Мать взяла в руки его лицо, стараясь не коснуться прыщей.
– Нет, милый, – лучезарно улыбнулась она. – Это свобода.
Лотто злился. Одиноко сидел на песке. Тыкал палками в дохлых медуз. Пил коктейли с замороженным соком у круглосуточного магазинчика при автозаправке на прибрежном шоссе А1А.
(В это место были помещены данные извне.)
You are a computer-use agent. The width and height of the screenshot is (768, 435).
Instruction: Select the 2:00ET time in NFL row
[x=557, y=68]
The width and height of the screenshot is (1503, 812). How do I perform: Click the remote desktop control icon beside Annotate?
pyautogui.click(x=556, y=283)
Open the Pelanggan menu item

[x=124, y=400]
А потом подошел за горячей лепешкой тако к киоску, где обедали крутые ребята, он, этот мини-яппи в футболке поло, шортах «мадрас» и туфлях «доксайдерс», хотя нравы тут были такие, что девушки ходили по магазинам в бикини, а парни оставляли рубашки дома, пусть мускулы бронзовеют. В нем уже было шесть футов росту, а в конце июля четырнадцать превратится в пятнадцать. [Он был Лев, что полностью его объясняет.] Локти и коленки в ссадинах, волосы на затылке в вихрах. Несчастная, вся в угрях кожа. Растерянный, сбитый с толку, наполовину осиротевший, он вызывал желание обнять, утешить и приласкать. Девчонки обратили внимание, подкатили, стали спрашивать, как зовут, но он был слишком подавлен, чтобы интересничать, и они отстали.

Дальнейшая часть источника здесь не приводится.